> **WORK REQUEST**
Would you transcribe the entries below, beginning at the line with "Given: Click the 项目知识库 sidebar icon" and ending after the line with "Task: Click the low", exactly, with no picture and nothing more?

> **AVAILABLE DATA**
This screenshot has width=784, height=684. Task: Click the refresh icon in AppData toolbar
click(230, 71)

---

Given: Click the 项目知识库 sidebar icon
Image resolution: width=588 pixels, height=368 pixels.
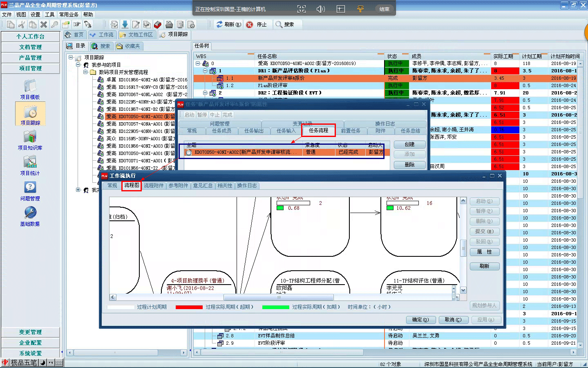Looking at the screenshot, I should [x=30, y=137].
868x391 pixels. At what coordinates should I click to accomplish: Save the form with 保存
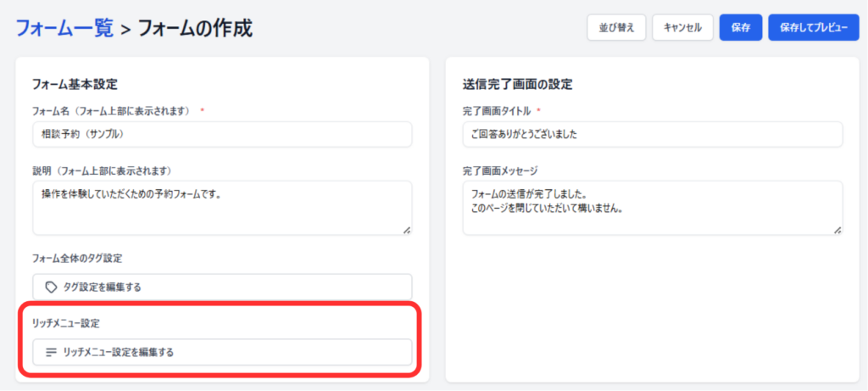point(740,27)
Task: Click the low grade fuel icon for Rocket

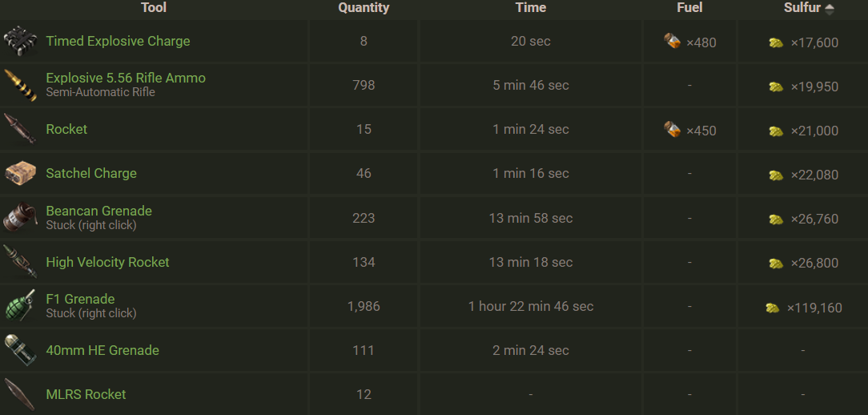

> **SOLUTION TO THIS EXERCISE**
Given: Click the 项目知识库 sidebar icon
Image resolution: width=588 pixels, height=368 pixels.
Looking at the screenshot, I should [x=30, y=137].
868x391 pixels. At what coordinates should I click to accomplish: Save the form with 保存
point(740,27)
Task: Click the low grade fuel icon for Rocket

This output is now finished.